Gelet op al het voorgaande ziet de kinderrechter geen aanleiding de uithuisplaatsing van [de minderjarige] nog langer te doen voortduren. De kinderrechter is met de raad van oordeel dat er, gelet op de door de raad gestelde voorgeschiedenis, zorgen rondom het gezin bestaan, maar acht deze, gelet op de nieuwe situatie waarin de ouders verkeren, onvoldoende om een voortduring van de spoedmaatregel te rechtvaardigen. De omstandigheid dat de raad eerst nader onderzoek naar de bestaande gezinssituatie wil verrichten, alvorens thuisplaatsing kan worden overwogen, acht de kinderrechter op zichzelf onvoldoende om de uithuisplaatsing te laten voortduren. De ouders hebben terecht doen aanvoeren dat een spoeduithuisplaatsing, zeker als het gaat om een pas geboren baby, een zeer verstrekkende maatregel is, die inbreuk maakt op het door artikel 8 van het Europees Verdrag voor de Mensenrechten gewaarborgde recht op respect voor het gezinsleven. Deze inbreuk kan slechts worden gerechtvaardigd als op grond van deugdelijk onderzoek komt vast te staan dat er in het gezin sprake is van een ernstige bedreiging voor de ontwikkeling van het kind die tot uithuisplaatsing noopt of er sprake is van een situatie waarin sprake is van een dermate acute bedreiging van het kind dat dit onderzoek niet kan worden afgewacht. Uit het voorgaande blijkt dat deze laatste situatie zich in dit geval niet meer voordoet.

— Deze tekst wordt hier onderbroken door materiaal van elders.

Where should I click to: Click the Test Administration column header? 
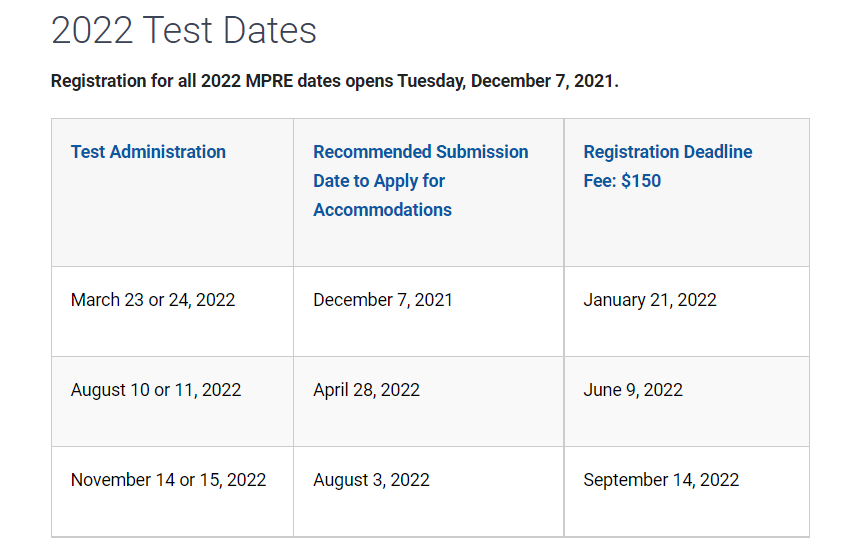click(x=148, y=152)
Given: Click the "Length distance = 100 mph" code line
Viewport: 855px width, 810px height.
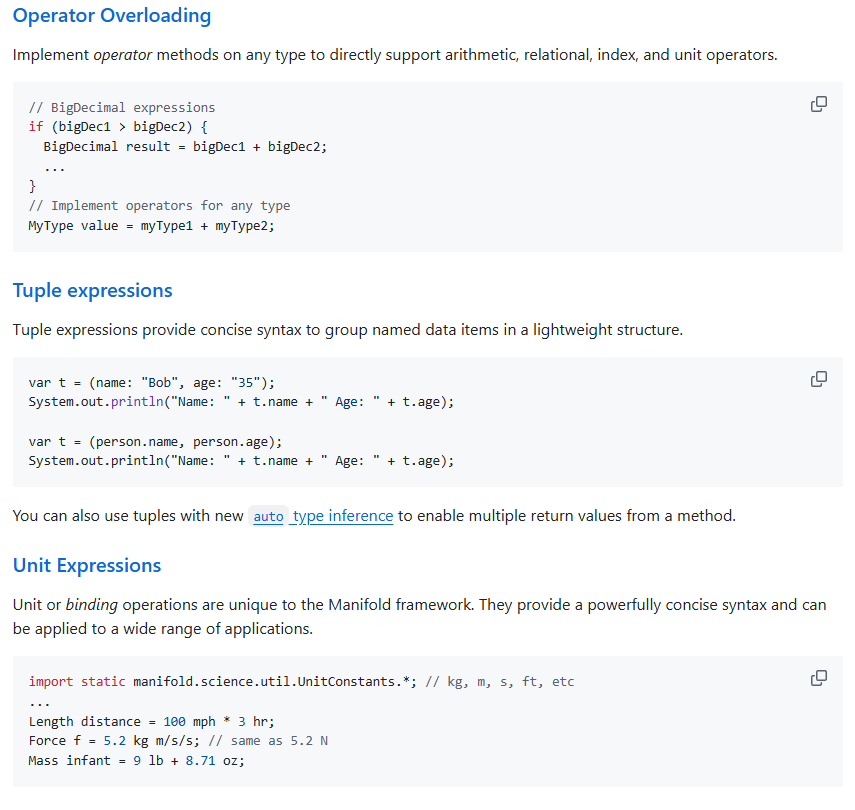Looking at the screenshot, I should [x=151, y=721].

Op grond van het voorgaande zal de kinderrechter de bij beschikking van 21 december 2008 opgelegde ondertoezichtstelling handhaven en de machtiging tot uithuisplaatsing met toepassing van artikel 1: 263 lid 4 Burgerlijk Wetboek met ingang van 31 december 2008 intrekken.
3. Beslissing
Handhaaft de beschikking van 21 december 2008, waarbij de minderjarige voor de duur van drie maanden onder toezicht is gesteld.
Trekt de bij beschikking van 22 december 2008 verleende machtiging uithuisplaatsing in met ingang van 31 december 2008.
Verklaart deze beschikking tot zover uitvoerbaar bij voorraad.
Wijst af het meer of anders verzochte.
Deze beschikking is gegeven door mr. R.E. Bakker, kinderrechter, uitgesproken in het openbaar op 30 december 2008 en op schrift gesteld op 2 januari 2009, in tegenwoordigheid van mr. J.P.H. Welie, griffier.
Tegen deze beschikking kan voor wat betreft de uithuisplaatsing - uitsluitend door tussenkomst van een advocaat - hoger beroep worden ingesteld bij het gerechtshof te 's-Hertogenbosch:
a. door de verzoekende partij en degenen aan wie een afschrift van de beschikking (vanwege de griffier) is verstrekt of verzonden, binnen 3 maanden na de dag van de uitspraak;
b. door andere belanghebbenden binnen 3 maanden na betekening daarvan of nadat de beschikking hun op andere wijze bekend is geworden.